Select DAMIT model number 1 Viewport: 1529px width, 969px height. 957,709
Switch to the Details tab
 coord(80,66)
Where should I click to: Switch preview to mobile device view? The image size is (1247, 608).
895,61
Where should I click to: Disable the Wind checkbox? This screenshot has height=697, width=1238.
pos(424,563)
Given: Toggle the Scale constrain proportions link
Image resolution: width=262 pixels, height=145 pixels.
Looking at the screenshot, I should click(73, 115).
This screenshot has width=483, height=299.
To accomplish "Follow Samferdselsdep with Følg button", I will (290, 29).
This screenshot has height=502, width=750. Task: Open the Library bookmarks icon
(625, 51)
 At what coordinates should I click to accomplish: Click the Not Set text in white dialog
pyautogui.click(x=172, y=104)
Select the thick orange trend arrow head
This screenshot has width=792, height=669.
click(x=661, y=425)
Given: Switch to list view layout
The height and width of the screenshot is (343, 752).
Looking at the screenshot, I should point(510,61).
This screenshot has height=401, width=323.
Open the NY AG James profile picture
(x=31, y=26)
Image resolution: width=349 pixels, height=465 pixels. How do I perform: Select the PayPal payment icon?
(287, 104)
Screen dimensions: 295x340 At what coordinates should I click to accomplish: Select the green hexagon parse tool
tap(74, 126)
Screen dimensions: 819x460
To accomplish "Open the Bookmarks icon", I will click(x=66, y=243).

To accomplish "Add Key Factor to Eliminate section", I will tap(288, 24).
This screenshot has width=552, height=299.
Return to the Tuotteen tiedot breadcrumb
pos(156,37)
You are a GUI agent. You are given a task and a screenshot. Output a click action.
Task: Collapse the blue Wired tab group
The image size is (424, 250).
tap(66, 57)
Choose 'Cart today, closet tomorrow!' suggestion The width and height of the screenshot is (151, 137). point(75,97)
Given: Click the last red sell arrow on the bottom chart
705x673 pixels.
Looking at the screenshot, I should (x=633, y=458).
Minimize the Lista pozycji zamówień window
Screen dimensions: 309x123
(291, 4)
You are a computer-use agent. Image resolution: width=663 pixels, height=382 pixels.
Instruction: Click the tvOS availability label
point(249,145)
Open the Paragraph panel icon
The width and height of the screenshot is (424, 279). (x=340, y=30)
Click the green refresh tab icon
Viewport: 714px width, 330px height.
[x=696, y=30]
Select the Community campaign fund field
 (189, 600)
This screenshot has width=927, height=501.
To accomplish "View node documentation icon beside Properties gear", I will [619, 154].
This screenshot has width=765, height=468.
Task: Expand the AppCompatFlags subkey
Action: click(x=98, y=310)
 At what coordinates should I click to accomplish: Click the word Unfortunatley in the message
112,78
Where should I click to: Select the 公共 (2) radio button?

=======

Description of the task:
Nothing in the listing may be left out; repeat it all exactly.

Problem solution:
Select DAMIT model number 1 Viewport: 1529px width, 969px height. 957,709
Switch to the Details tab
 coord(80,66)
Where should I click to: Switch preview to mobile device view? The image size is (1247, 608).
895,61
Where should I click to: Disable the Wind checkbox? This screenshot has height=697, width=1238.
pos(424,563)
Given: Toggle the Scale constrain proportions link
Image resolution: width=262 pixels, height=145 pixels.
Looking at the screenshot, I should click(73, 115).
This screenshot has width=483, height=299.
To accomplish "Follow Samferdselsdep with Følg button", I will (290, 29).
This screenshot has height=502, width=750. Task: Open the Library bookmarks icon
(625, 51)
 At what coordinates should I click to accomplish: Click the Not Set text in white dialog
pyautogui.click(x=172, y=104)
Select the thick orange trend arrow head
This screenshot has width=792, height=669.
click(x=661, y=425)
Given: Switch to list view layout
The height and width of the screenshot is (343, 752).
Looking at the screenshot, I should point(510,61).
This screenshot has height=401, width=323.
Open the NY AG James profile picture
(x=31, y=26)
Image resolution: width=349 pixels, height=465 pixels. How do I perform: Select the PayPal payment icon?
(287, 104)
Screen dimensions: 295x340 At what coordinates should I click to accomplish: Select the green hexagon parse tool
tap(74, 126)
Screen dimensions: 819x460
To accomplish "Open the Bookmarks icon", I will click(x=66, y=243).

To accomplish "Add Key Factor to Eliminate section", I will tap(288, 24).
This screenshot has width=552, height=299.
Return to the Tuotteen tiedot breadcrumb
pos(156,37)
You are a GUI agent. You are given a task and a screenshot. Output a click action.
Task: Collapse the blue Wired tab group
The image size is (424, 250).
tap(66, 57)
Choose 'Cart today, closet tomorrow!' suggestion The width and height of the screenshot is (151, 137). point(75,97)
Given: Click the last red sell arrow on the bottom chart
705x673 pixels.
Looking at the screenshot, I should (x=633, y=458).
Minimize the Lista pozycji zamówień window
Screen dimensions: 309x123
(291, 4)
You are a computer-use agent. Image resolution: width=663 pixels, height=382 pixels.
Instruction: Click the tvOS availability label
point(249,145)
Open the Paragraph panel icon
The width and height of the screenshot is (424, 279). (x=340, y=30)
Click the green refresh tab icon
Viewport: 714px width, 330px height.
[x=696, y=30]
Select the Community campaign fund field
 (189, 600)
This screenshot has width=927, height=501.
To accomplish "View node documentation icon beside Properties gear", I will [619, 154].
This screenshot has width=765, height=468.
Task: Expand the AppCompatFlags subkey
Action: click(x=98, y=310)
 At what coordinates should I click to accomplish: Click the word Unfortunatley in the message
112,78
Where should I click to: Select the 公共 (2) radio button?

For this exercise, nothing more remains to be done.